» WHAT YOU HAVE TO DO
Output a verbatim copy of the data, cut off after the line that contains "[Cumberlands Marlin Midweight".

» Records contained in a dataset
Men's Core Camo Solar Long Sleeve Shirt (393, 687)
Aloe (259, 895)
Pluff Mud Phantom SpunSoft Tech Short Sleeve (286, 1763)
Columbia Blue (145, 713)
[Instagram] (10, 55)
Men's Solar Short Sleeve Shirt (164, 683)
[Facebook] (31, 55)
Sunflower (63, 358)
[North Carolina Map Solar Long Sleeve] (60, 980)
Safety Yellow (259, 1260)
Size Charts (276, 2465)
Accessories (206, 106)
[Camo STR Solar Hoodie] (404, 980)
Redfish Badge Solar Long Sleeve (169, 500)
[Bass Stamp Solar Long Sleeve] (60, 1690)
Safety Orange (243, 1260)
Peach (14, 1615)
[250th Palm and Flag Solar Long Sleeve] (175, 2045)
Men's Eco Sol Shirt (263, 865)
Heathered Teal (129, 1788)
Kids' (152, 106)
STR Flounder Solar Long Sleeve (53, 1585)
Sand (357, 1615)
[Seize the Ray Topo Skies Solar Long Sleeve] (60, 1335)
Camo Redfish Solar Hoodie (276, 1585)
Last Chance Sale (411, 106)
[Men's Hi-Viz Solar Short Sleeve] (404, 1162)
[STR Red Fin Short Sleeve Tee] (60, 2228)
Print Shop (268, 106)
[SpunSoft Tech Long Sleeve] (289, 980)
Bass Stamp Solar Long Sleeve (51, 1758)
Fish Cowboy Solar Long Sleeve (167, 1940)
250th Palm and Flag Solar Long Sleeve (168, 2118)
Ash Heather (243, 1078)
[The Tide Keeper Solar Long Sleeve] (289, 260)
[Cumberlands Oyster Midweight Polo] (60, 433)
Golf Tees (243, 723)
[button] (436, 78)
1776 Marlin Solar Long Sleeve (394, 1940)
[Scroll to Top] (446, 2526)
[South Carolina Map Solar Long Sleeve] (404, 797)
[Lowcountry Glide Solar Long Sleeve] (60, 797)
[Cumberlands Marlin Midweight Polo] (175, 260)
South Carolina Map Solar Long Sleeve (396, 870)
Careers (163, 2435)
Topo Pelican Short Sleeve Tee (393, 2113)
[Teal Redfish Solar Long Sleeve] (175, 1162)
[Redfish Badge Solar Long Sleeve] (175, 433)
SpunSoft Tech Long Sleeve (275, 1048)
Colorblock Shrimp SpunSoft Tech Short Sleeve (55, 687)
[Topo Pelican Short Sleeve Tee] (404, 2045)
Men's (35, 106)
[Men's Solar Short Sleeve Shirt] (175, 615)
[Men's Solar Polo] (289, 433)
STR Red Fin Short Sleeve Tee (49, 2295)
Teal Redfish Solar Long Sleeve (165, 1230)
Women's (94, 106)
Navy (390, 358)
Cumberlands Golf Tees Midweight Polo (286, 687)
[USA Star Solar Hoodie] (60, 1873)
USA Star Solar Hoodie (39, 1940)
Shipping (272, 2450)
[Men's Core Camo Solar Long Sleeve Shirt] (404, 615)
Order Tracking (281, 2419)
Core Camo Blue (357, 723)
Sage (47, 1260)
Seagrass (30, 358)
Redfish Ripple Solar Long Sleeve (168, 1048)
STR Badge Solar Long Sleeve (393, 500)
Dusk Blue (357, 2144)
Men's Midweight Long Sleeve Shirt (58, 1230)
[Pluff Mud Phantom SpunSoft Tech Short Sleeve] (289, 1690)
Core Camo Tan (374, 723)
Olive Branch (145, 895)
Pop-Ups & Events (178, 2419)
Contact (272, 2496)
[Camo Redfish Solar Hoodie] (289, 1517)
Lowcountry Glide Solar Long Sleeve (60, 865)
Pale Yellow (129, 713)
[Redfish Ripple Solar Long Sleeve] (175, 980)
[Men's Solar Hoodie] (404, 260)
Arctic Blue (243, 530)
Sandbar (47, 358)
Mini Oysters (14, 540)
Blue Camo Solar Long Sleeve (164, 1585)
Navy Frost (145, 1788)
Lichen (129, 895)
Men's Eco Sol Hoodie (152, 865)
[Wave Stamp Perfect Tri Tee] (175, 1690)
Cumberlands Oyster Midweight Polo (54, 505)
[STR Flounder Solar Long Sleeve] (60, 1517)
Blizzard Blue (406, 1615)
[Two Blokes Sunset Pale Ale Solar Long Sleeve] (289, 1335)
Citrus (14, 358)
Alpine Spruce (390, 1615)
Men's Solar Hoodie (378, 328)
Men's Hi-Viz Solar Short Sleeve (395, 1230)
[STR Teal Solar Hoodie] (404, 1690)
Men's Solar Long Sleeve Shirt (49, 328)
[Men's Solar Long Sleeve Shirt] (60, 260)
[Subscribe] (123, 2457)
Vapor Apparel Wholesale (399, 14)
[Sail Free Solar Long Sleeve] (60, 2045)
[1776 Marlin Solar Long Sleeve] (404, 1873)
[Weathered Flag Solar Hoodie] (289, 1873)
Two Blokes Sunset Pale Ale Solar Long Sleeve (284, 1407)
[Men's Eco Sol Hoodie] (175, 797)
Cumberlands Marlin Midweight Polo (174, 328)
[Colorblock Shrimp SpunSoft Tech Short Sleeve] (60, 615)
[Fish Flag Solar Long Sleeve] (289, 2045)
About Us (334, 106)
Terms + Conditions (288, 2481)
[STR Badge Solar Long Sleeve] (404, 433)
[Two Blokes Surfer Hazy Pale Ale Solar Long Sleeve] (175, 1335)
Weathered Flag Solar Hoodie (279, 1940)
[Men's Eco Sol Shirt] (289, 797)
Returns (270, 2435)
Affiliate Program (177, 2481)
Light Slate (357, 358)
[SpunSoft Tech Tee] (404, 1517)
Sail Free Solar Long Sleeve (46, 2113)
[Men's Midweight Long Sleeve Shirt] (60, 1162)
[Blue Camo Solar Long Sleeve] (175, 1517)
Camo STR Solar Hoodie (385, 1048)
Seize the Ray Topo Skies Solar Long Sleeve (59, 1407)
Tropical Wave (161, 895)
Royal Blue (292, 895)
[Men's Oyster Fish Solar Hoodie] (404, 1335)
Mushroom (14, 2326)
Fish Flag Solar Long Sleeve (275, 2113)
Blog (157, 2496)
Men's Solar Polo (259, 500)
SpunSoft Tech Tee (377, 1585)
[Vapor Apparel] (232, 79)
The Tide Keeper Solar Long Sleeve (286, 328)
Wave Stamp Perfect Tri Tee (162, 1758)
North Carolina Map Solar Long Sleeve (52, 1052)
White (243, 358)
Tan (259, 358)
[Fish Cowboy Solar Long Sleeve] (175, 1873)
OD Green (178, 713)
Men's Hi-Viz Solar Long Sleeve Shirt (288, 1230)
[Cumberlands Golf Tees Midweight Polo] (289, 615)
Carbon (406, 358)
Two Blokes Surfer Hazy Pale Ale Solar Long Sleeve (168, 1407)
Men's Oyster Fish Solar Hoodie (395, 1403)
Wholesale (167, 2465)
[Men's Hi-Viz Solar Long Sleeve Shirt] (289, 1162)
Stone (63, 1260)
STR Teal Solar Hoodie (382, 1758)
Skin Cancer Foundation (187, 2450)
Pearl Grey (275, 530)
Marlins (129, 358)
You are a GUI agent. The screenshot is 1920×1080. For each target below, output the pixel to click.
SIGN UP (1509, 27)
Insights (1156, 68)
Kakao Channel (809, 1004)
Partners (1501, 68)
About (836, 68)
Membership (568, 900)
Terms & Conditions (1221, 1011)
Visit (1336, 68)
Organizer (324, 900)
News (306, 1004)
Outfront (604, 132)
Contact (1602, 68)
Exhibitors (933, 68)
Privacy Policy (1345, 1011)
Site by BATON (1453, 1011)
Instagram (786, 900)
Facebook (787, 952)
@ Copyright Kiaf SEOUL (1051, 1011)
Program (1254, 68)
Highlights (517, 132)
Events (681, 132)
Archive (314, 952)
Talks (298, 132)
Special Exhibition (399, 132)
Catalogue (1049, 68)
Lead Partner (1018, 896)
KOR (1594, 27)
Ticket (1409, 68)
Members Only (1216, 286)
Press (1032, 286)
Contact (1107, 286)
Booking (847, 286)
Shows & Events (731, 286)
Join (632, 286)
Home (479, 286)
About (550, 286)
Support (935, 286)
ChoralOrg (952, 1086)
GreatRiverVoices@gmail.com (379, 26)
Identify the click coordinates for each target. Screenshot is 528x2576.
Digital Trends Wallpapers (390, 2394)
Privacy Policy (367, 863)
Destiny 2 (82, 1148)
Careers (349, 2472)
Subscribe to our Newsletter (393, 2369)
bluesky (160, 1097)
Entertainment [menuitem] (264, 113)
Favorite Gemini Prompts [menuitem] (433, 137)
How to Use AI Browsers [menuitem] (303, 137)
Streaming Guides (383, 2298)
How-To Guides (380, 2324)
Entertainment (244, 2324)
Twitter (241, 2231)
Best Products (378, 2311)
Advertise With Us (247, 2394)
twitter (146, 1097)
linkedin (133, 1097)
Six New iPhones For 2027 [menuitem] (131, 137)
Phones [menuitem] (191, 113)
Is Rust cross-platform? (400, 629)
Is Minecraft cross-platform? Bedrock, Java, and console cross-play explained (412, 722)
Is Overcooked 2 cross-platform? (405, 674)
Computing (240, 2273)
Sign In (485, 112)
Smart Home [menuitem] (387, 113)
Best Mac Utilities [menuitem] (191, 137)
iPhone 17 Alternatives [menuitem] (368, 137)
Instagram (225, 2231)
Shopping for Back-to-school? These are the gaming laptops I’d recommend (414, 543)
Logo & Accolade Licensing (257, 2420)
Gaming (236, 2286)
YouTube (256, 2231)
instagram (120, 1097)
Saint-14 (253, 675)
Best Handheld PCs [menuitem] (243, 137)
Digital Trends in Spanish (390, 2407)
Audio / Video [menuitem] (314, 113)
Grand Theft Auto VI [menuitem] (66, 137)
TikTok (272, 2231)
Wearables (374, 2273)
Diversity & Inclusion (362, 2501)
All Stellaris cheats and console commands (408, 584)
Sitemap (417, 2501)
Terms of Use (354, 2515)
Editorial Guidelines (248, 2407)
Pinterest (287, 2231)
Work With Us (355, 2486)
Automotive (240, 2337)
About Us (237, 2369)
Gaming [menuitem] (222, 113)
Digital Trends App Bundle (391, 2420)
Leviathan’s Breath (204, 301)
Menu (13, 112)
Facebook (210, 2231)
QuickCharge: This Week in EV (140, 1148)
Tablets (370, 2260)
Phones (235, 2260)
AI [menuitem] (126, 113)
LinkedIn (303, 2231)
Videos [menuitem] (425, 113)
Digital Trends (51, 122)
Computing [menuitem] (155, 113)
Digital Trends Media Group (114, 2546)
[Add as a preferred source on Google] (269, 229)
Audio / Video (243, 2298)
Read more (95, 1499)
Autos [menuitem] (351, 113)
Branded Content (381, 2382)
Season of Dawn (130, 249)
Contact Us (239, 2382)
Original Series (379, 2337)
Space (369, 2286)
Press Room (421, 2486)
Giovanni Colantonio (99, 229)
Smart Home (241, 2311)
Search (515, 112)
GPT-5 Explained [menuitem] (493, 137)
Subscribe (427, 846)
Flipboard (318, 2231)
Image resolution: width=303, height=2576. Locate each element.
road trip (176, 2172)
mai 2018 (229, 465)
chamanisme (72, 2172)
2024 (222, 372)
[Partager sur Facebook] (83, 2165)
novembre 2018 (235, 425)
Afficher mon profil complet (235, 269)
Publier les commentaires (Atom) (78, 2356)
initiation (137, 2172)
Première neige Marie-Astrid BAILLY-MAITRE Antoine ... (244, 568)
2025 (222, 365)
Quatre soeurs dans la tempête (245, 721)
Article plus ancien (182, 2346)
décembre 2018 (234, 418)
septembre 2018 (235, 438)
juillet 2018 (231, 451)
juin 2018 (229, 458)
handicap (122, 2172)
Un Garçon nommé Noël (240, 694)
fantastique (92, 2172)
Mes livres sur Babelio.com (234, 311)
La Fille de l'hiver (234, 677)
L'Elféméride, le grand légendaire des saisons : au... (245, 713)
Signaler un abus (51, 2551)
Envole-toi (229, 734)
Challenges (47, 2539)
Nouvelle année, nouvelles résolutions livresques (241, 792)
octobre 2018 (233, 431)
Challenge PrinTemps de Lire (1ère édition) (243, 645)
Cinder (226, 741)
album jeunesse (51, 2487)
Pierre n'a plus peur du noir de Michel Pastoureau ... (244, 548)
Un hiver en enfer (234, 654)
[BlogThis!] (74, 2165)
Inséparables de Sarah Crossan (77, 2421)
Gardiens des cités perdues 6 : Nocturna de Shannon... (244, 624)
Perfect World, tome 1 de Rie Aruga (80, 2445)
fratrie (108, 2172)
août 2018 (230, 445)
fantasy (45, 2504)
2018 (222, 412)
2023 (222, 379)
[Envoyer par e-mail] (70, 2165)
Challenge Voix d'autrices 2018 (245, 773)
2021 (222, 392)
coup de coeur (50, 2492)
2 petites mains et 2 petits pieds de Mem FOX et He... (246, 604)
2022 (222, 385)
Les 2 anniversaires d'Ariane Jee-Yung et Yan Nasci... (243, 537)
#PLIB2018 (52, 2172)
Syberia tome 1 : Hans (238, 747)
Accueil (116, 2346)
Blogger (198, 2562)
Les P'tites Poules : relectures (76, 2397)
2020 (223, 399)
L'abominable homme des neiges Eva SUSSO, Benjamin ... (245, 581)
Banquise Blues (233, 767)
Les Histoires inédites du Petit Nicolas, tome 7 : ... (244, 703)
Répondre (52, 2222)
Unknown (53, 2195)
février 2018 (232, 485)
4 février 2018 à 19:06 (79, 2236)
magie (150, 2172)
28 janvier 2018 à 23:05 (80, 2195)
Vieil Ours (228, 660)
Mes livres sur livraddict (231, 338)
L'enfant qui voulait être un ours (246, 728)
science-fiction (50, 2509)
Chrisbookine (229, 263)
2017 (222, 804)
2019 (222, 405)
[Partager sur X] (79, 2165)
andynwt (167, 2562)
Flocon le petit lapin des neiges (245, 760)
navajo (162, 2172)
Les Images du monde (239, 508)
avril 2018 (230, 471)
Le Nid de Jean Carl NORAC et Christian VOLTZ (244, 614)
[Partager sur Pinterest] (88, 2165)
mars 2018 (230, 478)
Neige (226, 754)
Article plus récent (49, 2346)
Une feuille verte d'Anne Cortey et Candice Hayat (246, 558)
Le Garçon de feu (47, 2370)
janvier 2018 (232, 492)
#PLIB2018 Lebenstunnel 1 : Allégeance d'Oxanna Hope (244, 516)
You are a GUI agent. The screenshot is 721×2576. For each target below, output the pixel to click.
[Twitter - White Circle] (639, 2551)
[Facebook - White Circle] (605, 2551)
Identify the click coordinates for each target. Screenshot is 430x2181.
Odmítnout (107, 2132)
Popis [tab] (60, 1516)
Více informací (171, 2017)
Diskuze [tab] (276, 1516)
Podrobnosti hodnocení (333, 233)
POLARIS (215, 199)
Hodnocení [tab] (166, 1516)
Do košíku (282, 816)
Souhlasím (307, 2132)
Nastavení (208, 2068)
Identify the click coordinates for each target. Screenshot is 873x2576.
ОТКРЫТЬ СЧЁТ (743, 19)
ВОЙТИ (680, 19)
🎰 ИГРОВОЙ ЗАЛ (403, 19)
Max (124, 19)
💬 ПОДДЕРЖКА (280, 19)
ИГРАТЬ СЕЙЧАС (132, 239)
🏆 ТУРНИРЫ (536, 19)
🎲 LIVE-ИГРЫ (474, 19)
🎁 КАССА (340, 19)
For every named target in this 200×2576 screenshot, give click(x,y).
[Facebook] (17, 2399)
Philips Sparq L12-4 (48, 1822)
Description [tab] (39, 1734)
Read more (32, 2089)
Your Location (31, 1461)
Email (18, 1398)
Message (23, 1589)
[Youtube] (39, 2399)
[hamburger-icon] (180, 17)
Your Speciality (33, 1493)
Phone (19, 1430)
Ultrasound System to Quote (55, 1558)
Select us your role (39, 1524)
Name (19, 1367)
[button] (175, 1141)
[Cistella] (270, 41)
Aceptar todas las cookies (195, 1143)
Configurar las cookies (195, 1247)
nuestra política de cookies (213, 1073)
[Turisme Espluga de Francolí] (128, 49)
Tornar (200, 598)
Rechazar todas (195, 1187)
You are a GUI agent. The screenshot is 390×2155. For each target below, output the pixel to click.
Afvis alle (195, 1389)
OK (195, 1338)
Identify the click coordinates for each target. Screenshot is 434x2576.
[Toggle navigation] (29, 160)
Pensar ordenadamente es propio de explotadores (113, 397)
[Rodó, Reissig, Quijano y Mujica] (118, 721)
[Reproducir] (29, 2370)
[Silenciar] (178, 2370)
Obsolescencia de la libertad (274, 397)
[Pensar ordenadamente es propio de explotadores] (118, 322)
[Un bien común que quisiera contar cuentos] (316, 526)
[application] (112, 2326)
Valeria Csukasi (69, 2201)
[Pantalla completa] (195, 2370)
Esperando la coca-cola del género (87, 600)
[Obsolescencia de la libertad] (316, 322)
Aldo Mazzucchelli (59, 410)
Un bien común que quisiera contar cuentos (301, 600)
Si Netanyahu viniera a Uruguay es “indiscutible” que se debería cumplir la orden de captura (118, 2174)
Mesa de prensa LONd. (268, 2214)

» ANSWER TO THE EXERCISE
Men's Core Camo Solar Long Sleeve Shirt (393, 687)
Aloe (259, 895)
Pluff Mud Phantom SpunSoft Tech Short Sleeve (286, 1763)
Columbia Blue (145, 713)
[Instagram] (10, 55)
Men's Solar Short Sleeve Shirt (164, 683)
[Facebook] (31, 55)
Sunflower (63, 358)
[North Carolina Map Solar Long Sleeve] (60, 980)
Safety Yellow (259, 1260)
Size Charts (276, 2465)
Accessories (206, 106)
[Camo STR Solar Hoodie] (404, 980)
Redfish Badge Solar Long Sleeve (169, 500)
[Bass Stamp Solar Long Sleeve] (60, 1690)
Safety Orange (243, 1260)
Peach (14, 1615)
[250th Palm and Flag Solar Long Sleeve] (175, 2045)
Men's Eco Sol Shirt (263, 865)
Heathered Teal (129, 1788)
Kids' (152, 106)
STR Flounder Solar Long Sleeve (53, 1585)
Sand (357, 1615)
[Seize the Ray Topo Skies Solar Long Sleeve] (60, 1335)
Camo Redfish Solar Hoodie (276, 1585)
Last Chance Sale (411, 106)
[Men's Hi-Viz Solar Short Sleeve] (404, 1162)
[STR Red Fin Short Sleeve Tee] (60, 2228)
Print Shop (268, 106)
[SpunSoft Tech Long Sleeve] (289, 980)
Bass Stamp Solar Long Sleeve (51, 1758)
Fish Cowboy Solar Long Sleeve (167, 1940)
250th Palm and Flag Solar Long Sleeve (168, 2118)
Ash Heather (243, 1078)
[The Tide Keeper Solar Long Sleeve] (289, 260)
[Cumberlands Oyster Midweight Polo] (60, 433)
Golf Tees (243, 723)
[button] (436, 78)
1776 Marlin Solar Long Sleeve (394, 1940)
[Scroll to Top] (446, 2526)
[South Carolina Map Solar Long Sleeve] (404, 797)
[Lowcountry Glide Solar Long Sleeve] (60, 797)
[Cumberlands Marlin Midweight Polo] (175, 260)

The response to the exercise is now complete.